TASK
Your answer must hold only the lines below from the line containing "Task: Click Refer for Lisa Dean" through the line containing "This screenshot has height=1212, width=1839.", each reproduced exactly.

INFORMATION
*** Block opens ***

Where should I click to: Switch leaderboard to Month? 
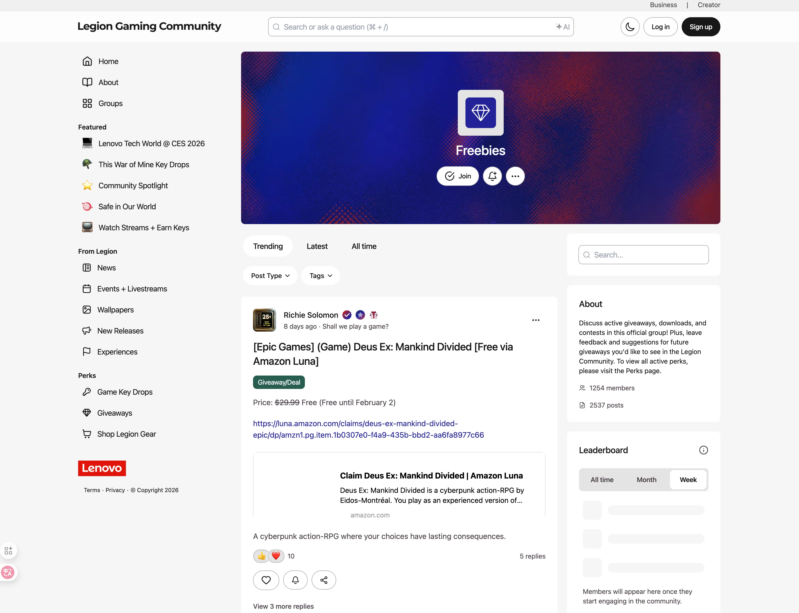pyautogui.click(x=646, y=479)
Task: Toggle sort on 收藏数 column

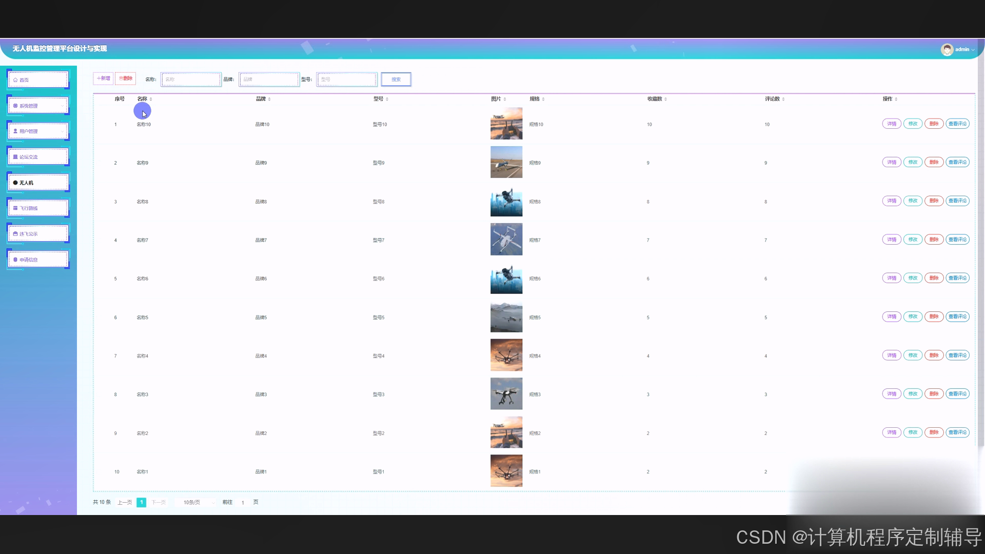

*** Block closes ***
*** Block opens ***

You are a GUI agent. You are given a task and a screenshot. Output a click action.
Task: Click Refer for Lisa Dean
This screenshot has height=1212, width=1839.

*** Block closes ***
*** Block opens ***

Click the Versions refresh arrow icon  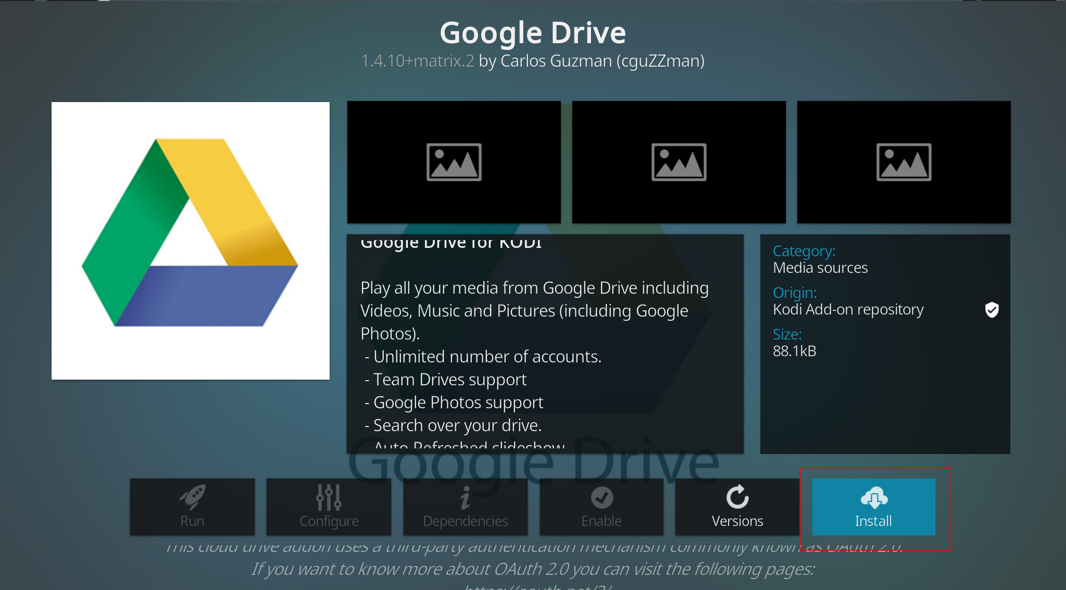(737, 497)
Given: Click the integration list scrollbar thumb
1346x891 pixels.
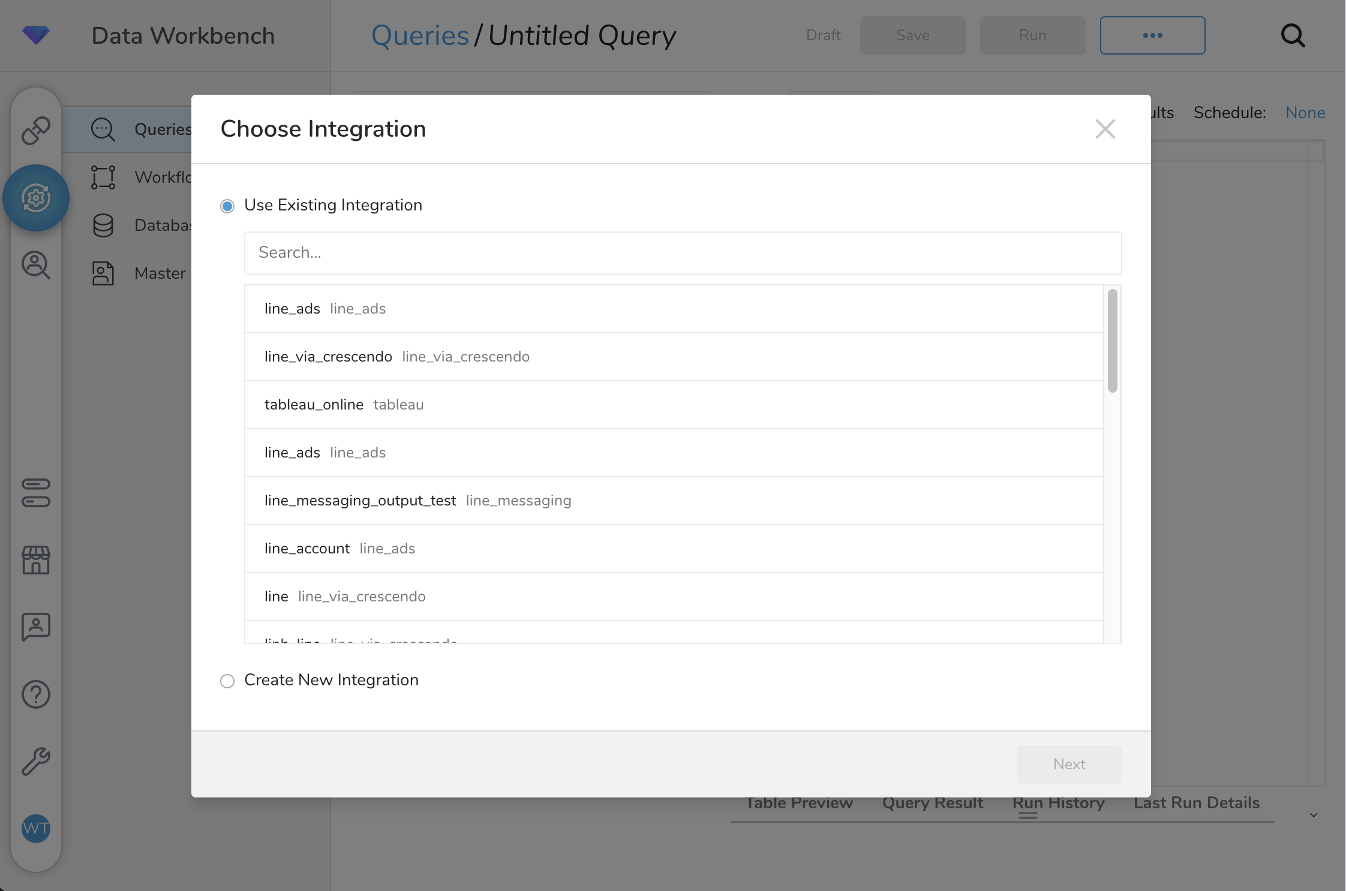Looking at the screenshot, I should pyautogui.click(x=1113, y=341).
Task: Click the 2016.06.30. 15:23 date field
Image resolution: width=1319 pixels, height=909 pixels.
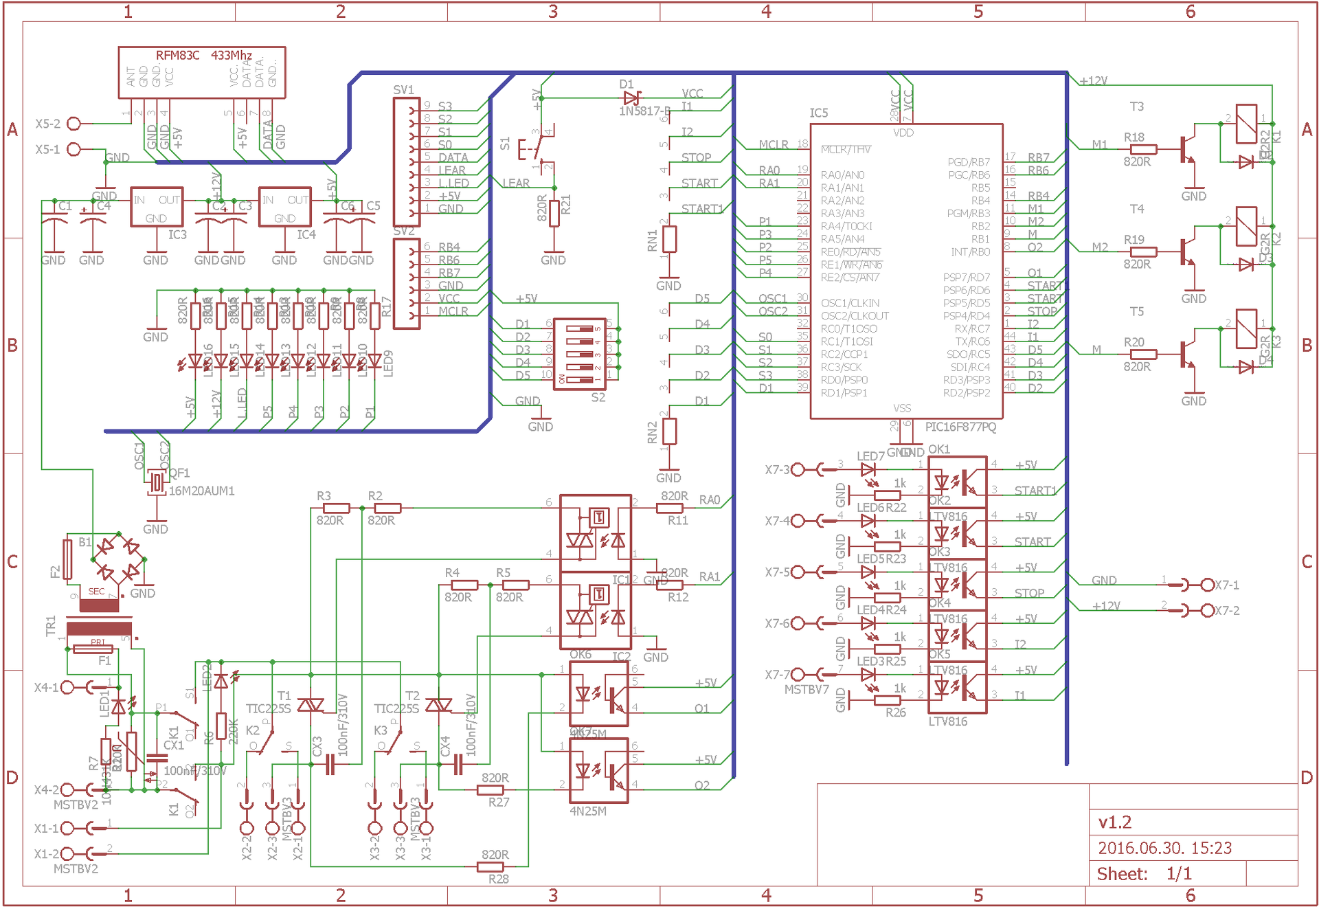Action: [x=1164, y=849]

*** Block closes ***

RESULT OF THIS EXERCISE
Task: Click Refer for Lisa Dean
This screenshot has height=1212, width=1839.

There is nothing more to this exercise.